Drug Education, Counseling and Testing Program
Student-Athlete Consent Form
Appendix F
I,____________________________________________, hereby acknowledge that I have received a copy of, read and been given the opportunity to ask questions regarding the Drug Education, Counseling and Testing Program implemented for the Department of Intercollegiate Athletics at Aurora University. I understand the policies, procedures and my responsibilities as described in such policy.
As a condition to my participation in intercollegiate athletics at Aurora University, I consent to participate in the Drug Education, Counseling and Testing Program. I understand that my participation in this program includes the collection and testing of my urine at various times during academic year for drugs, alcohol, and/or other banned substances. Note: No medical exception review is available for substances in the class of street drugs, including but not limited to Medical Marijuana. This extends to states that have legalized marijuana for medical use.
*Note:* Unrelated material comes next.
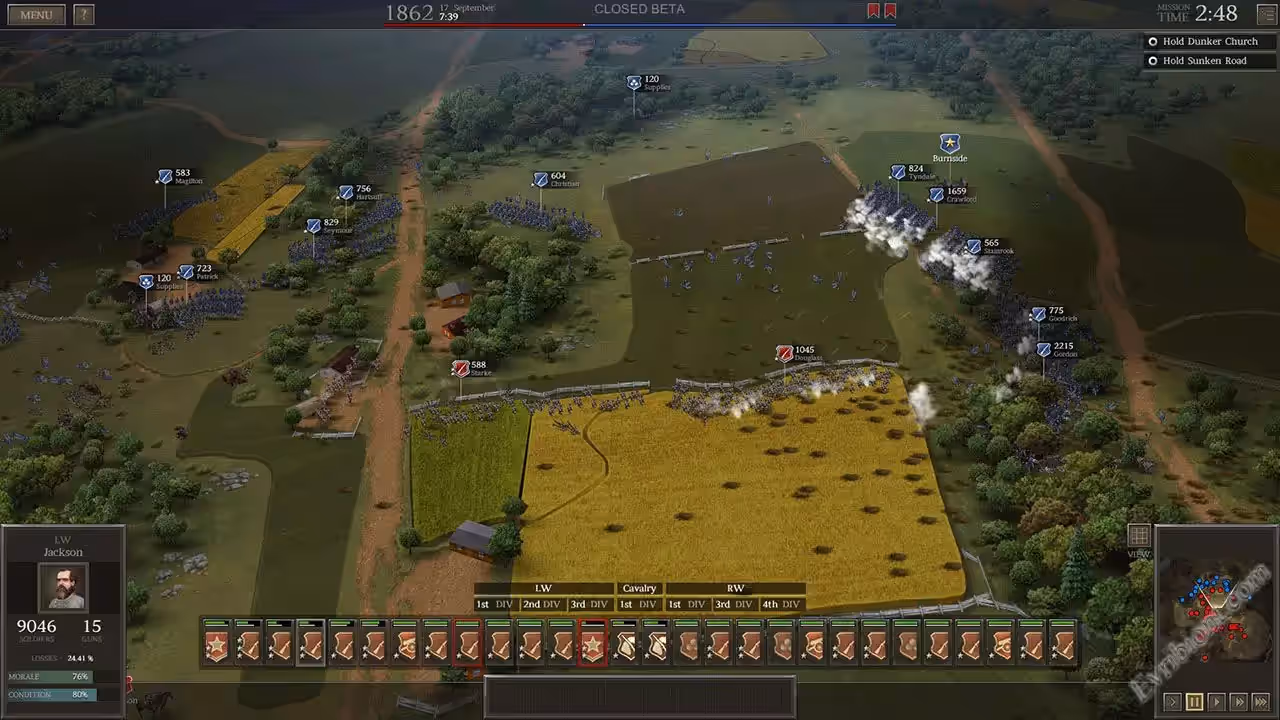Screen dimensions: 1280x720
Task: Select the RW corps tab
Action: tap(735, 589)
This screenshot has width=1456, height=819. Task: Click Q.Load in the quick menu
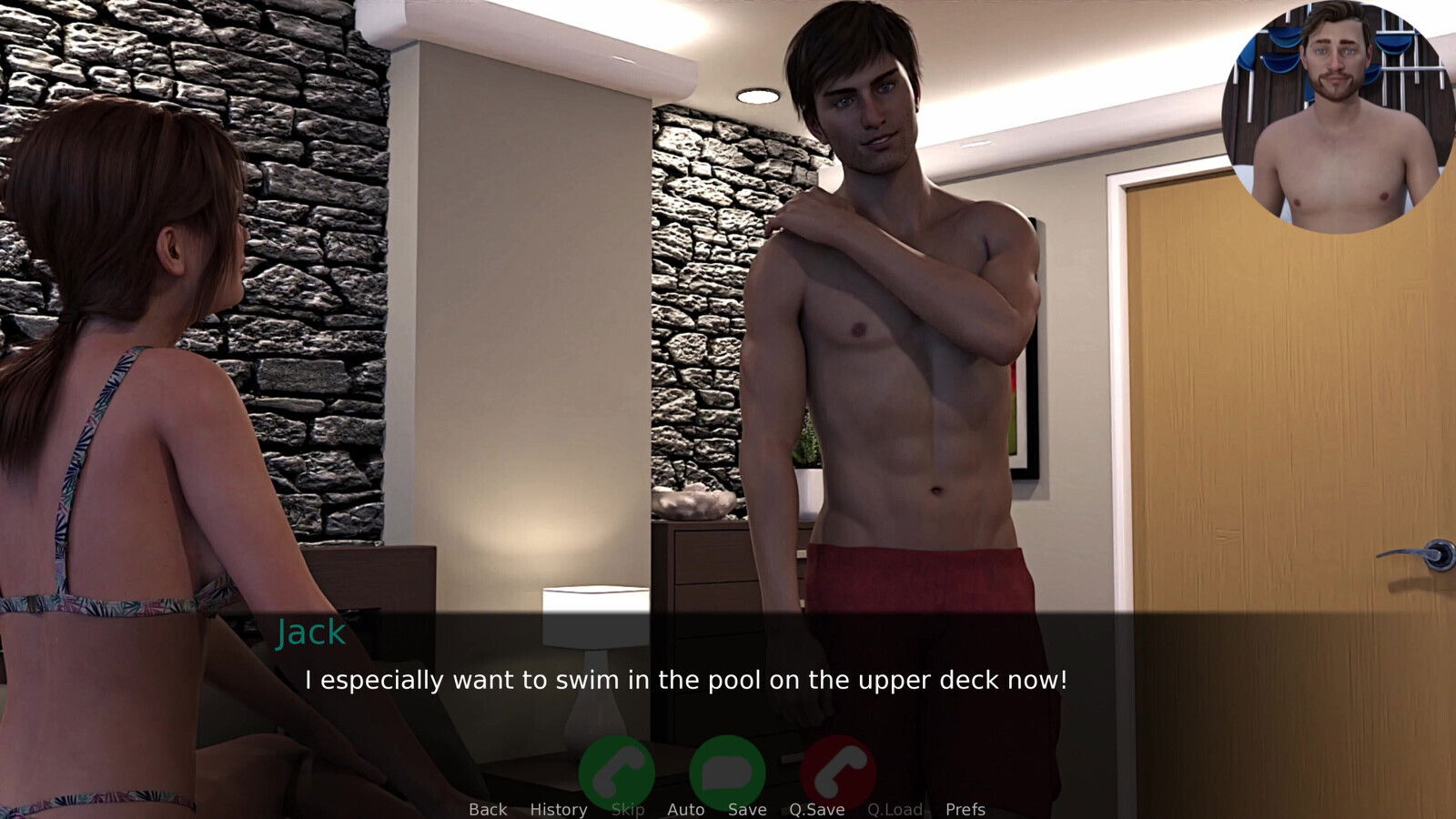coord(895,809)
I further consent to the release of the results of any drug test to the Director of Athletics or his/her designee, Assistant Director of Athletics, my Head Coach, the Head Athletic Trainer and/or Assistant Athletic Trainers, Team Physician, Office of Student Life, and/or my parent(s) or guardian(s). I acknowledge and understand that a copy of this consent form may be sent to my parent(s) or guardian(s) along with a copy of the Drug/Alcohol Education & Testing Program. To the extent set forth in this document, I waive any privilege I may have in connection with such information.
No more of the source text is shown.